Dans un poignant discours prononcé ce matin à l’occasion du dévoilement de deux plaques commémoratives au Bassin des Esclaves, à Pamplemousses, le père Philippe Fanchette, président du Centre Nelson Mandela pour la Culture africaine, a déclaré que « la discrimination raciale est encore très forte à Maurice et c’est ce qui empêche certains enfants de progresser ». C’était dans le cadre des commémorations du 180e anniversaire de l’abolition de l’esclavage à Maurice.
Pour le père Philippe Fanchette, ce qui importe aujourd’hui ce n’est pas tant l’histoire, mais la construction de l’avenir. Lors de son intervention, il est revenu sur un débat qui a longtemps passionné les historiens et ceux qui se sentent directement concernés par l’histoire orale attachée aux lieux symboliques : l’emplacement du Bassin des Esclaves et du marché des esclaves de Pamplemousses. « Est-ce en ces lieux que les esclaves se baignaient avant qu’ils ne soient vendus ? En histoire, ce que les gens racontent fait partie de la tradition ».
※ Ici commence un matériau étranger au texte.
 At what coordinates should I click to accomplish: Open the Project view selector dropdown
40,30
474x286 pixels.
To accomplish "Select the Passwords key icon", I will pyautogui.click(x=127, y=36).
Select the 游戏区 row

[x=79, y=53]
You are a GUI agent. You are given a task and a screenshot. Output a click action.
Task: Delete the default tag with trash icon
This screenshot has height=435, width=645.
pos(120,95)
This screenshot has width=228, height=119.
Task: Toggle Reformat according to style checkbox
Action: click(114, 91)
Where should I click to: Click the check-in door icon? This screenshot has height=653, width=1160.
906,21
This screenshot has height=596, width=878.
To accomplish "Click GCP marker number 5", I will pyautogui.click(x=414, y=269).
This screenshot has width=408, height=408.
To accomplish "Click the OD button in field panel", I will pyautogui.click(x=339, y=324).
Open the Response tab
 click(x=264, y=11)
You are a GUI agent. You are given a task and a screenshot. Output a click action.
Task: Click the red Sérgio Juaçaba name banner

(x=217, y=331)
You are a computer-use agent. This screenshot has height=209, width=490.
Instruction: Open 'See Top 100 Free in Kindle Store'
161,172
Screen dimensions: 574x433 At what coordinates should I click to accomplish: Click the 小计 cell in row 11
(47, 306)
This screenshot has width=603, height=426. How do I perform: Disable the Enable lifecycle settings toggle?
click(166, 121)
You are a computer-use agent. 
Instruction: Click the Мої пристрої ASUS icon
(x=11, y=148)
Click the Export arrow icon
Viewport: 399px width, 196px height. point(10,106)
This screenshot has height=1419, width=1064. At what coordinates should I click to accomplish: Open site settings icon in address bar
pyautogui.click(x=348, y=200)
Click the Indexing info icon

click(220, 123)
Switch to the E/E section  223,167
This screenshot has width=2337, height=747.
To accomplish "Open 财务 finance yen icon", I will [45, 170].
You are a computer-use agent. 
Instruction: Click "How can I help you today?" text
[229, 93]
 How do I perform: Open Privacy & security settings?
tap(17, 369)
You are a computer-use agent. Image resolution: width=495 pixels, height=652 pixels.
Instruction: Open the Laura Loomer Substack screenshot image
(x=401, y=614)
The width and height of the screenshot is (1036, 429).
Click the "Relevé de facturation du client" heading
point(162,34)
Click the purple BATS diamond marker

Pour l’intervenant, le décalage entre histoire orale et histoire écrite importe peu, l’important étant la reconnaissance de la tradition orale. Il estime qu’« on ne peut imaginer la souffrance des esclaves et pleurer » pour la simple raison que personne ne l’a vécue et que l’histoire est toujours une reconstruction. « Seki importan, se ki sakenn ena so plas e so rekonesans », a-t-il fait ressortir, récusant par là même le terme de « descendants d’esclaves ». Il ajoute que, depuis 1967, il fait partie d’un groupe qui effectue un pèlerinage annuel en ces lieux symboliques afin de garder vivante la mémoire des esclaves qui y sont passés.
Rappelant que les Nations unies avaient reconnu en 1976 que le coeur du problème était la discrimination raciale, Philippe Fanchette a avancé que le problème est « encore là » à Maurice. « Ou santi li ankor byin for dan sa pei-la. Ansam, anou ini pou debaras nou de seki pe anpes boukou zanfan avanse ver zot lavenir ». Pour ce faire, il lance un appel pour que « nou osi nou bizin pran nou prop liberte e kas sa diskriminasion rasial-la ». Relevant les noms inscrits sur les plaques, il a estimé qu’ils n’avaient pas lieu d’être puisque ce lieu de mémoire est en hommage aux esclaves. « Les noms cachent ce qu’il y a derrière ces plaques ».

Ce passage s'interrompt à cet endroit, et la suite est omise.